OMRF’s Judith James named to national research advisory council
Copyright © 2016 Oklahoma Medical Research Foundation
The National Institute of Arthritis and Musculoskeletal and Skin Diseases (NIAMS) has announced the appointment of OMRF scientist Judith James, M.D., Ph.D., to its Advisory Council.
NIAMS, a part of the National Institutes of Health, supports research related to the causes, treatment and prevention of arthritis and musculoskeletal and skin diseases. This includes the training of basic and clinical scientists to carry out research, as well as disseminating information of research progress on these diseases, according to the institute’s mission statement. In 2015, NIAMS awarded nearly $100 million in grants to researchers at institutions around the country.
The Advisory Council is comprised of individuals who have expertise in the institute’s mission areas, are qualified to provide advice on policy issues and make recommendations on research proposals, among other responsibilities.

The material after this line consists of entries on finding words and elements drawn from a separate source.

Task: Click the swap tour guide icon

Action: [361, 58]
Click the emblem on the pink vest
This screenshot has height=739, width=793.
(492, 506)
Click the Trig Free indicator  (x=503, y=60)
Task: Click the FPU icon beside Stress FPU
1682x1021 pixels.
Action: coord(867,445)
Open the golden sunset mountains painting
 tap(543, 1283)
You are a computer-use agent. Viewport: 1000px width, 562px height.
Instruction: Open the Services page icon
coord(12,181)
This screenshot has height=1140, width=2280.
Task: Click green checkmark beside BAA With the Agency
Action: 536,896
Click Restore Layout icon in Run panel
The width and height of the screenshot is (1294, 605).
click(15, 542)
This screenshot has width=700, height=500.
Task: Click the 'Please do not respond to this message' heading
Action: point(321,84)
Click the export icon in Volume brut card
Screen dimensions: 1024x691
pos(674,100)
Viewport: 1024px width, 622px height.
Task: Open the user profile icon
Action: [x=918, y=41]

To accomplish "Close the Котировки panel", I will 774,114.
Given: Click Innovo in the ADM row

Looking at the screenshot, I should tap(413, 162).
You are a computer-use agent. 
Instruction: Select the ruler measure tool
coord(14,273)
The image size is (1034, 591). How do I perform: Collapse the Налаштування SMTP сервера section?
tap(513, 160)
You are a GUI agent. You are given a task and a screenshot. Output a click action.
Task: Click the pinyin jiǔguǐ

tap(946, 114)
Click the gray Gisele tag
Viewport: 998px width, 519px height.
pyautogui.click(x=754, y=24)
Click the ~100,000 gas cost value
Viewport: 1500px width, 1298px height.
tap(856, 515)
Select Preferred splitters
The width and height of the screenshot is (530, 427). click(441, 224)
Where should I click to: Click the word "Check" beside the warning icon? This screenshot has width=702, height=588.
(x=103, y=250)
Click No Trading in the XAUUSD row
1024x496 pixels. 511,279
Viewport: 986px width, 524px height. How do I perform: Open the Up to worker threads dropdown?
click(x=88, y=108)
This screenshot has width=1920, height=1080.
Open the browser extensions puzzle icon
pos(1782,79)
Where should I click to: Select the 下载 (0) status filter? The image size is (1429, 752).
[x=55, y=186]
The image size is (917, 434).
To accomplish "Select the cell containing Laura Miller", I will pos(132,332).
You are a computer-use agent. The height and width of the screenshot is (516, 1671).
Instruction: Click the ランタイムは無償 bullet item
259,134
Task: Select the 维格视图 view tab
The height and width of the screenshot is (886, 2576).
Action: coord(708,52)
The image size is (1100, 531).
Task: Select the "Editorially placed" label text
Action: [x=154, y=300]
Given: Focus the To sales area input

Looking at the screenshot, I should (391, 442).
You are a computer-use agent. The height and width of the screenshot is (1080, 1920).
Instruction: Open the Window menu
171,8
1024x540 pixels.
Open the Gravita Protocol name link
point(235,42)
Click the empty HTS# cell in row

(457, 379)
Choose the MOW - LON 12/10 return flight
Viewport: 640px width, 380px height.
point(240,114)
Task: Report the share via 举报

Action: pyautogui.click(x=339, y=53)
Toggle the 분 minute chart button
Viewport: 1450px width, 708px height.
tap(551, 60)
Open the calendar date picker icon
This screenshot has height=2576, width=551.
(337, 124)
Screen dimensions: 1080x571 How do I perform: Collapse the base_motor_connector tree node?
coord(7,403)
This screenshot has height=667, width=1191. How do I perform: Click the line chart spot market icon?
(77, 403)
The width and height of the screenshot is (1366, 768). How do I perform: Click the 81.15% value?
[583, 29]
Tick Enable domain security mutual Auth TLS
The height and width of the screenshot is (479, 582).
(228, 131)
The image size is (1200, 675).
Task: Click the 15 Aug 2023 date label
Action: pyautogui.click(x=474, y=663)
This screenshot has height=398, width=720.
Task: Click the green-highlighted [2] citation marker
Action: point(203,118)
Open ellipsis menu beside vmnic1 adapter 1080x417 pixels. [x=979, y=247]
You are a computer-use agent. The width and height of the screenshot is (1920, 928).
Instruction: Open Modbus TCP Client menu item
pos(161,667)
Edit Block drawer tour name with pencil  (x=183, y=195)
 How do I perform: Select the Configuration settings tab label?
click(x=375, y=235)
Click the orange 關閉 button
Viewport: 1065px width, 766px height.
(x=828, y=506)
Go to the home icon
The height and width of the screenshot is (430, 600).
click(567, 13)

“I am honored by this appointment and am very excited to be selected to serve on this committee,” said James, who is the program chair of OMRF’s Arthritis and Clinical Immunology Research Program. “I have been very fortunate that NIAMS has been committed to my career since the very beginning. I received a Presidential Early Career Award and NIAMS is who nominated me. That was kind of the beginning of my research career, and they have supported and funded me since then.”
James has served NIAMS in several capacities over the years, including serving on its Board of Scientific Counselors for four years and spending the past two as the chair of the board.
In her Council position, James will travel to Washington, D.C., throughout the year to meet with the director of the institute and its senior leadership to aid in reviewing requests for applications and evaluating new programs they will be supporting.
James will also help by serving as a second level of review for grants that will be funded by the institute, she said, ensuring scientists are asking important clinical and research questions and being good stewards of the money the federal government is giving to the institute. She will also help to communicate new areas or research, address unmet needs in the community, and help the institute plan for its future.
“This is essentially the senior advisory committee to the entire institute,” said James, who holds the Lou C. Kerr Endowed Chair in Medical Research at OMRF. “OMRF has a strong interest in rheumatic diseases, and NIAMS is committed to understanding and improving the care for patients with these diseases.”
A native of Pond Creek, Okla., James earned her M.D. and Ph.D. degrees from the University of Oklahoman Health Sciences Center and joined OMRF’s scientific staff in 1994. She specializes in lupus and other autoimmune diseases, conditions in which the body turns its immune system against itself. She’s considered a pioneer in the field of autoimmune disease prediction, where her work has helped physicians delay disease onset in patients displaying early symptoms of lupus.
“We are incredibly proud of Dr. James, and this appointment confirms what we already know: She is the best of the best,” said OMRF Vice President of Research Paul Kincade, Ph.D. “The people on these councils are selected for their excellence and impartiality, which goes hand-in-hand with her reputation. Her judgment as a scientist is remarkable. It’s a huge responsibility as well as a great honor.”